As his local transmitter finally succumbs to analogue switch-off, Julian Clover casts an eye over the process.
As far as the Clover household is concerned, digital switchover in Cambridge passed off without major incident, as you’d expect analogue signals were dispensed with even before Ulrika Johnson arrived at Crystal Palace to promote something called On Digital.
Having written about so many other people’s digital switchovers it felt strange to have to do it myself. To be precise it’s just BBC Two that has been switched off from the mighty Sandy Heath transmitter, BBC One, ITV1, Channel 4 and Channel 5 get switched in a fortnight. But the process involves retuning any DTT or Freeview receivers because the main BBC multiplex now occupies the frequencies previously taken by the old analogue BBC Two.
My 70-year old neighbour knocked on my door mid-morning. The upstairs TV was fine, but the she couldn’t get anything in the living room. As it turned out she had simply ended up on another TV input, the box itself was fine.
Later that day I found myself retuning one of my neighbour’s friends. Born in 1918 she had lived through the invention of television itself, the closure of television at the outbreak of war, the launch of colour, switch-off of 405-lines, and now Freeview. Although she had an integrated digital TV, this former schoolteacher couldn’t get past the menu screen. If you don’t use technology on a daily basis these things aren’t intuitive. She could of course have called the helpline set up for the over 75s, but as caller number 64 a call to that digital chap who lives next to her friend seemed a better bet.
Digital UK, the body set up to handle the switchover process, has been leafleting everyone in the area. But it’s easy to miss these things. My own viewing patterns may not be typical, however if you so often miss the local news, and your radio is tuned to a national (or US) radio station announcements are either generic or not heard. Sky leafleted me twice, with a picture of a bale of straw on the cover to remind me I lived in the country, and had bought some local bus shelter displays.

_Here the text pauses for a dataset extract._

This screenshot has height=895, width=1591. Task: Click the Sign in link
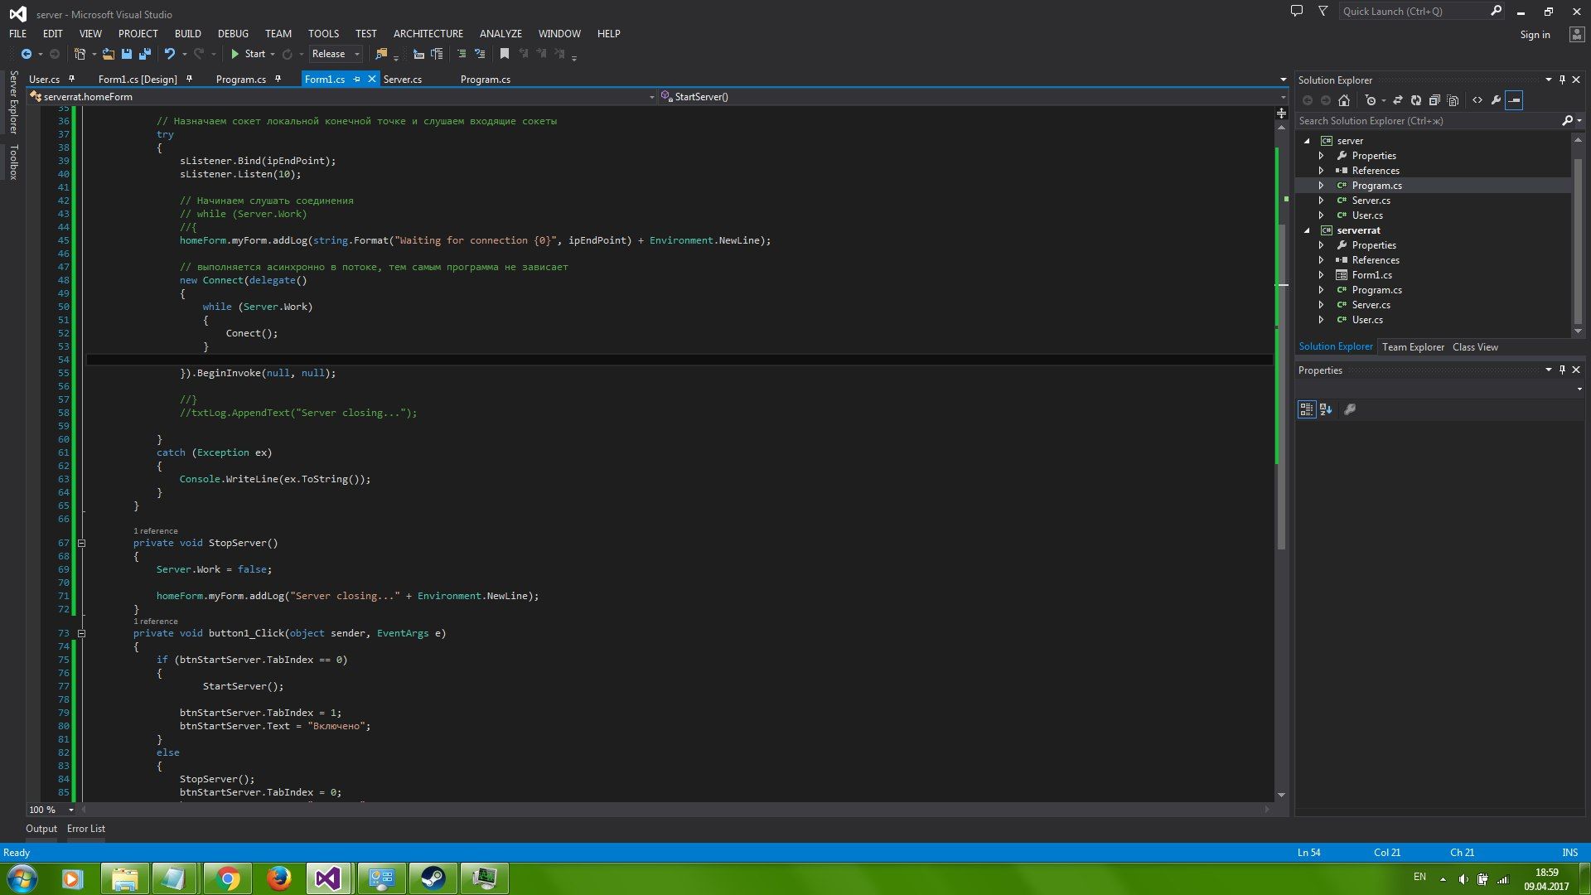(x=1534, y=35)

My neighbour told me all was quiet at the digital UK roadshow that had established itself outside the shopping centre. I ventured into the high street and asked if trade had picked up at department store John Lewis. The assistant told me that it wasn’t really making that many new sales – but that the shop was now full of people asking how they could retune their sets.
Pity poor Bennetts. The Norfolk electrical retailer went into administration recently before it could reap any benefits the switchover that takes place from Tacolneston later in the year. On a national basis a profits warning from Dixons, which also runs Currys and PC World, showed what the combined effects of the consumer slowdown, too much floor space and the internet can do to a once highly profitable business.
Still, the man on the local news from Digital UK explained the switchover was all about fairness, which is strange, because I thought it was about selling off spectrum to the telcos.